これらの自然や風景に出会えたことに加え、各地の歴史や産業についても知識が深まり、郷土料理やゲテモノ料理を試す機会にも恵まれました。そして何よりも温かく人懐っこい人々に引き寄せられていきました。「ブラジル、そこは熱烈なる夢、愛と希望の光が降り注ぐ大地。清き微笑みをたたえた澄み渡る空に南十字星が燦然と輝く」というブラジル国歌の一節を思い浮かべては、正に Terra adorada(讃えるべき土地)であると一人納得していたことを思い出します。

ブラジル南部のある街に住んでいた時、体調が悪くなっても無理して働き続けたせいか、私はとうとう寝込んでしまい、2日ほど会社を休みました。

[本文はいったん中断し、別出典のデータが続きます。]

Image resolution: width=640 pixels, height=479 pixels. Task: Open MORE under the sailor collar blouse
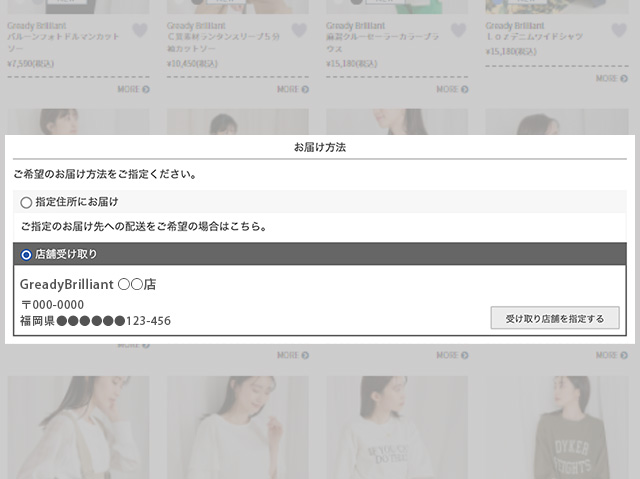pos(452,89)
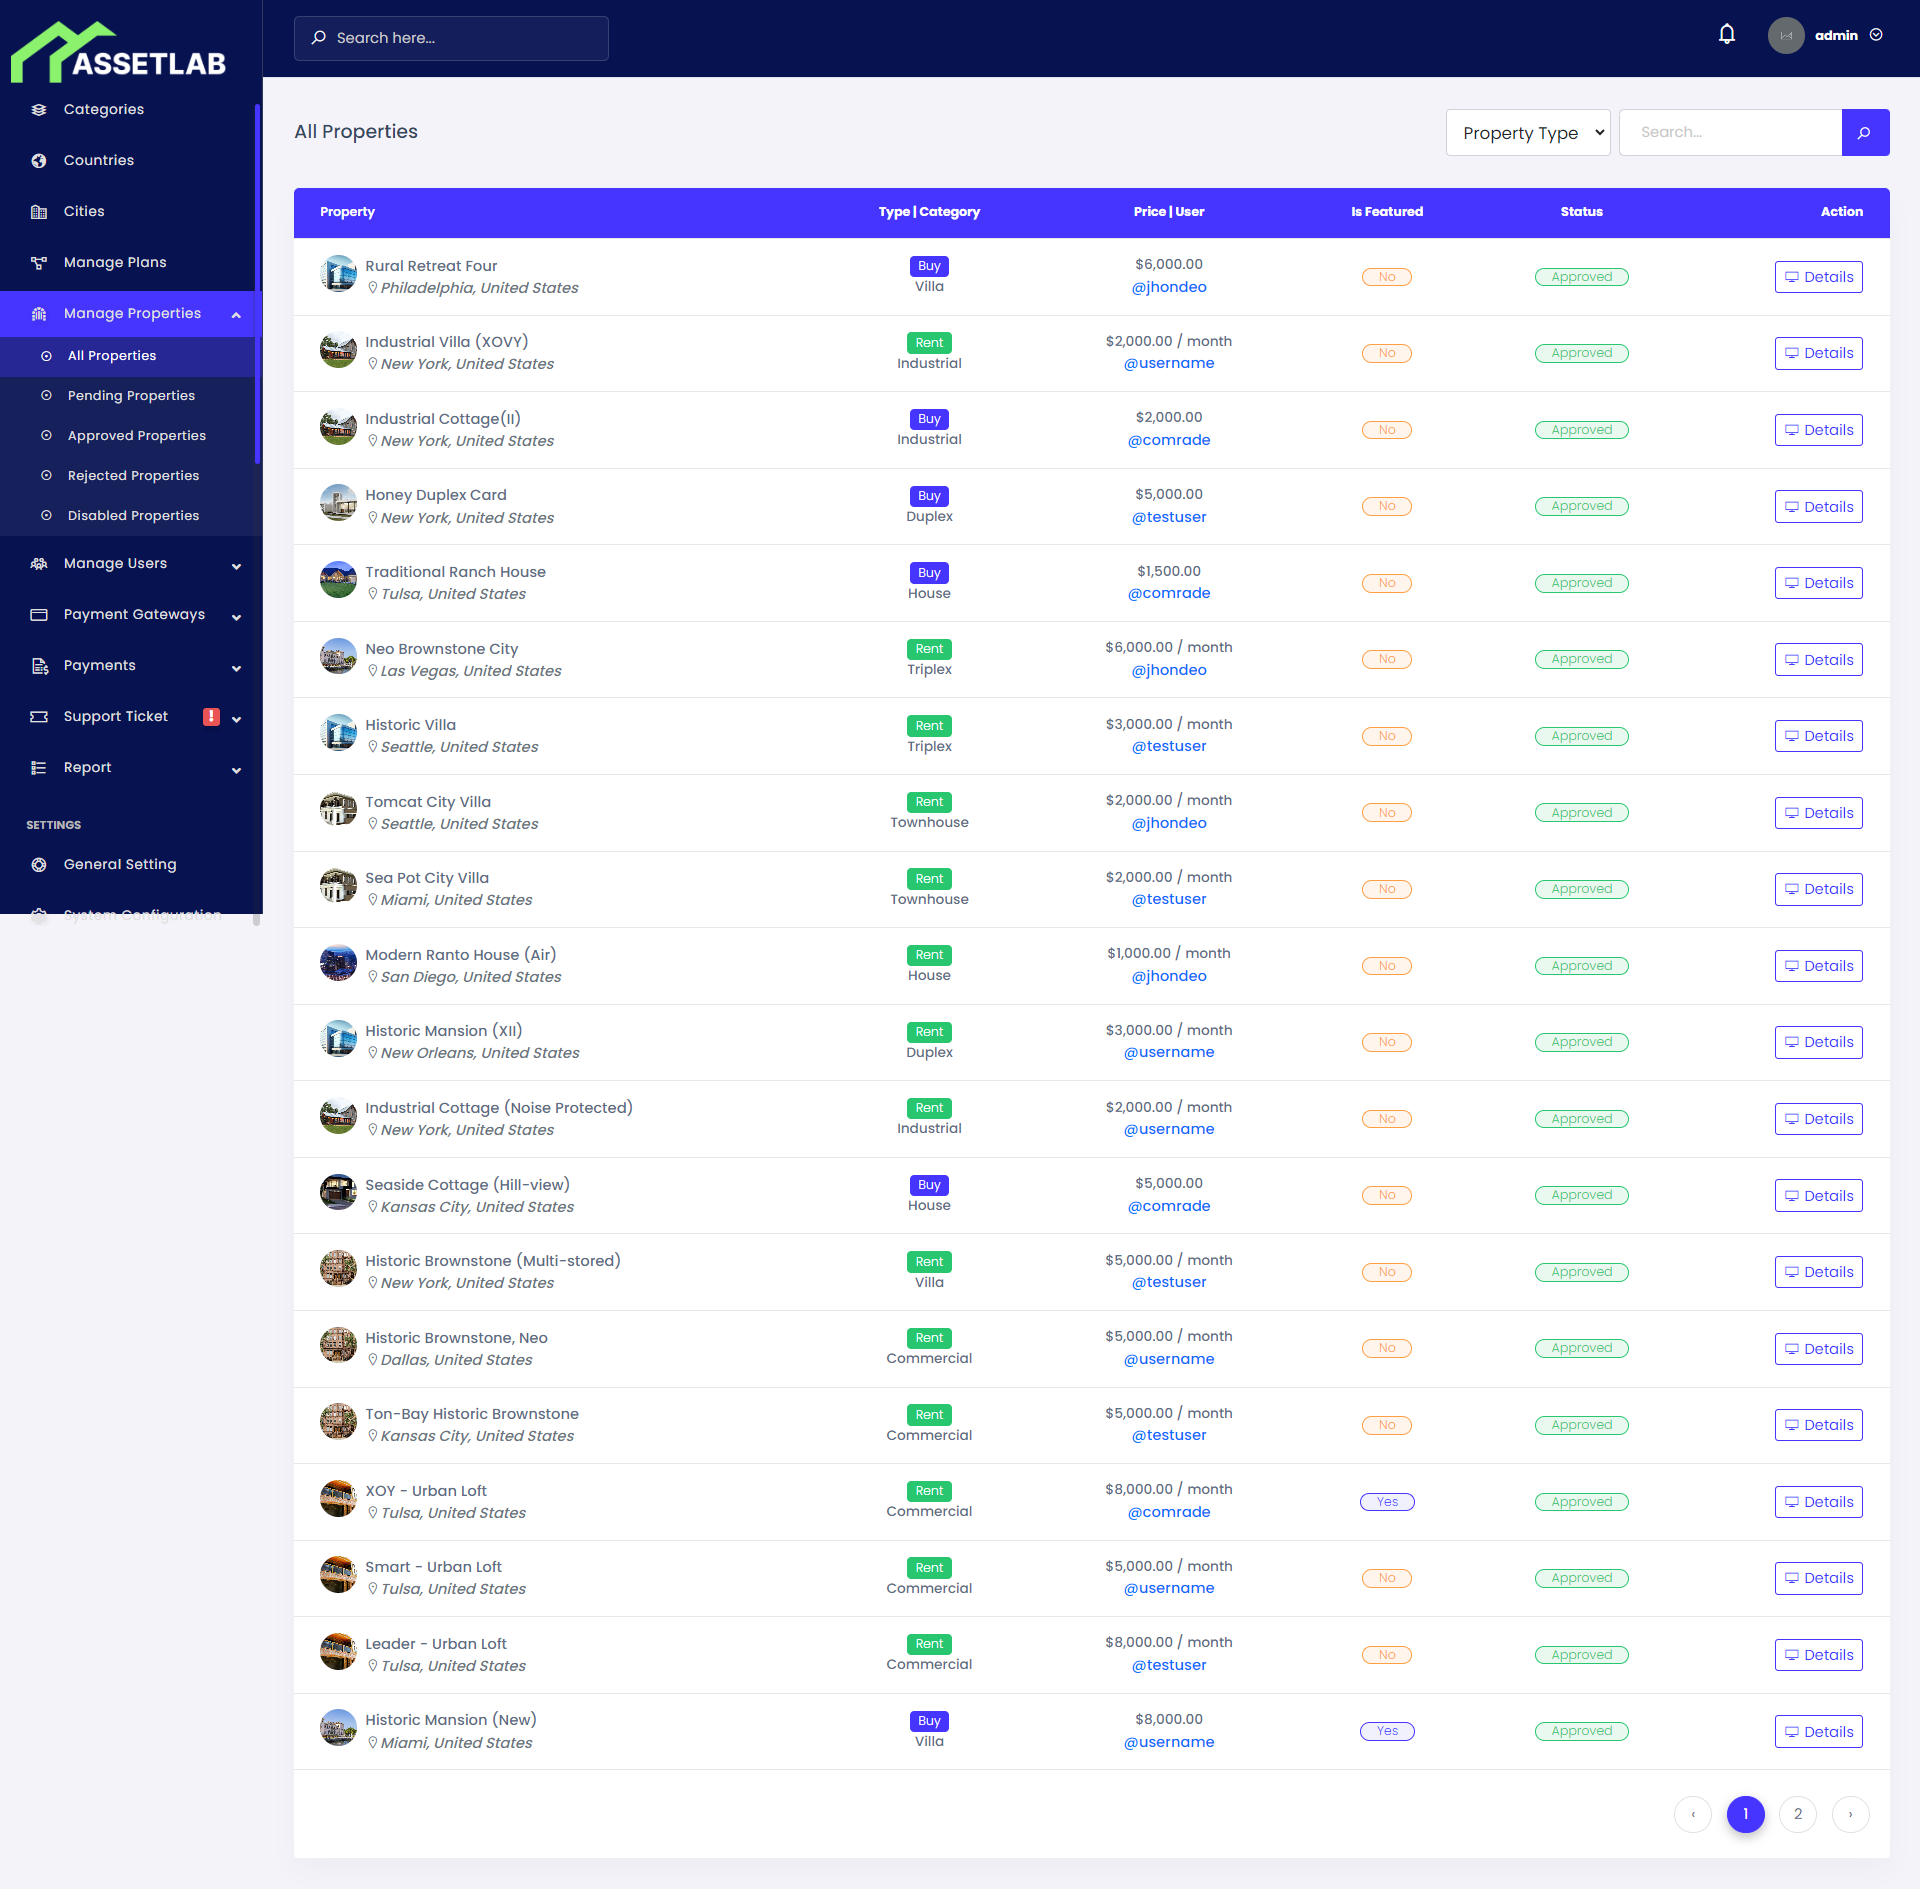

自宅でぐったりしていると玄関のブザーが鳴ったので、起き上がってドアを開けると、何とそこにはいつもお世話になっていたお客様の一人が立っていたのです。「黒酢さん、調子はどう?寝込んでいると聞いてお弁当作って持ってきたのよ。困った時は遠慮せずに連絡してね。水臭いわね」と天使のような声をかけて下さったのです。その方には、離れて暮らす私より少し年下の息子さんがおられ、そのこともあってか私のことを常々可愛がって下さっていました。ただし、それはあくまで仕事上の関係であって、自宅までわざわざお見舞いに来て下さるとは考えてもいませんでした。

そのお客様が「それじゃお大事に!」と言い残して去っていった後、私は暫くの間一人泣きじゃくってしまいました。損得勘定抜きの圧倒的な優しさと思いやりに触れ、まるで自分の母親のような温もりを感じ取ったからです。涙と鼻水で水浸しになりながら頂いた手作り弁当は、正に真心の詰まった「おふくろの味」でした。この出来事がきっかけとなり、その後各地に散らばるおふくろさんたち(お客様方)への恩返しをすべく仕事に邁進する決意をしたのでした。

(続く)


黒酢二郎(くろず・じろう)
前半11年間は駐在員として、後半13年間は現地社員として、通算24年間のブラジル暮らし。その中間の8年間はアフリカ、ヨーロッパで生活したため、ちょうど日本の「失われた30年」を国外で過ごし、近々日本に帰国予定。今までの人生は多くの幸運に恵まれたと思い込んでいる能天気なアラ還。